I don't see why we don't run The T formation more, especially on short yardage plays. It seems to always work on the goal line. I also liked Cam's wild cat (wild dog?). They may be effective because we don't use them too much.
I don't see why we don't run The T formation more, especially on short yardage plays. It seems to always work on the goal line. I also liked Cam's wild cat (wild dog?). They may be effective because we don't use them too much.
Yes, they did. On the goal line as almost always. They should have used on that 4th down try.
Kam McKnight needs the rock. He's a heck of a player.
Having Kam in the backfield gives us a lot more options than just running it. I have a feeling we'll see that before the season is over.
Holtz has used this formation, at times, his whole career. And this is at least the 3rd year we've used it here at Tech. Might have used it back in '13 too but I don't remember any specific instances.

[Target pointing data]
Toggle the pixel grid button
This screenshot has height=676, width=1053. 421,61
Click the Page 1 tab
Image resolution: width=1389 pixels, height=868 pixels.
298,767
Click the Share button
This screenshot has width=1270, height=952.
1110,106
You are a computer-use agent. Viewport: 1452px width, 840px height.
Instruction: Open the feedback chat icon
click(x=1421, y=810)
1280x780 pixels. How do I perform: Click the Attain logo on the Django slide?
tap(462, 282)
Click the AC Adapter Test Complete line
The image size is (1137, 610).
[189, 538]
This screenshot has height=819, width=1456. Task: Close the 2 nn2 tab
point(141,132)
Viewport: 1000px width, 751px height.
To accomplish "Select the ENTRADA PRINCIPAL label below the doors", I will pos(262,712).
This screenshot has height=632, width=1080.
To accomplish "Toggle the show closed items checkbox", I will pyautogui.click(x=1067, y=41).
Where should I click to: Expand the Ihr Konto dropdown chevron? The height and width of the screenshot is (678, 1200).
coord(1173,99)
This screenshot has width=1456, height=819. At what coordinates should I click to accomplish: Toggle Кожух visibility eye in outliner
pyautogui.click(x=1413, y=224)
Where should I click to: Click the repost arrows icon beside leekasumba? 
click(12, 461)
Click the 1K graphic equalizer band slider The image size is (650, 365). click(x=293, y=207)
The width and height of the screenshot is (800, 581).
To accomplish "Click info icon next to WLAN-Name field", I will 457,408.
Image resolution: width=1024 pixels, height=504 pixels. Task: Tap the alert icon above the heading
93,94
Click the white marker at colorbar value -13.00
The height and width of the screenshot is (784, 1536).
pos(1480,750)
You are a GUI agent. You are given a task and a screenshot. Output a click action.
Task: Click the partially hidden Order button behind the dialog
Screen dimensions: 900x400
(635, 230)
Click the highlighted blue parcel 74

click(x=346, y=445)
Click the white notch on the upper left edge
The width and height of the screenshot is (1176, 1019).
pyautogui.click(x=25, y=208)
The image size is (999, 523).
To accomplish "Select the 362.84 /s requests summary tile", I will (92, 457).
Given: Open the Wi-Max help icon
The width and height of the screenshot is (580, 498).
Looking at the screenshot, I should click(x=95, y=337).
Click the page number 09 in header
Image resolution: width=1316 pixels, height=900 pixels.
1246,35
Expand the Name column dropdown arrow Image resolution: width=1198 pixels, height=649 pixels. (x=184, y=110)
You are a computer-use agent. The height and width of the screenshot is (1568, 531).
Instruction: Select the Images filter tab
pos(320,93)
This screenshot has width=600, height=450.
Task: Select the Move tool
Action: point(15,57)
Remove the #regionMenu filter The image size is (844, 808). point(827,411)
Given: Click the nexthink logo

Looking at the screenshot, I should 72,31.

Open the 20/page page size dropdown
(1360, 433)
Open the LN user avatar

PROBLEMS
• a. In the football discussion, where does the T formation seem to always work?
• b. Pick up the football discussion about the T formation after its final post and continue it.

RESPONSES IN ORDER
• a. On the goal line.

• b.
I love it! It's what we ran back in jr high in the very early '70's. Ours was a little more sophisticated though. But it was our main attack, so we had to mix it up some. For instance, the cross-buck series. The QB turns, his back to the LOS, and the two Halfbacks, the guys on the outside of the "T" criss-cross behind the QB. The defense, we hoped, might not see who actually got the ball. But mostly, it was the line blocking that makes an offense like that go. A defense can stack the box and "blow up" the whole thing unless you have great OL play. We used a lot of trap-blocking to discourage the DL from just bull-rushing into the backfield. If they did, they usually TOOK THEMSELVES out of the play.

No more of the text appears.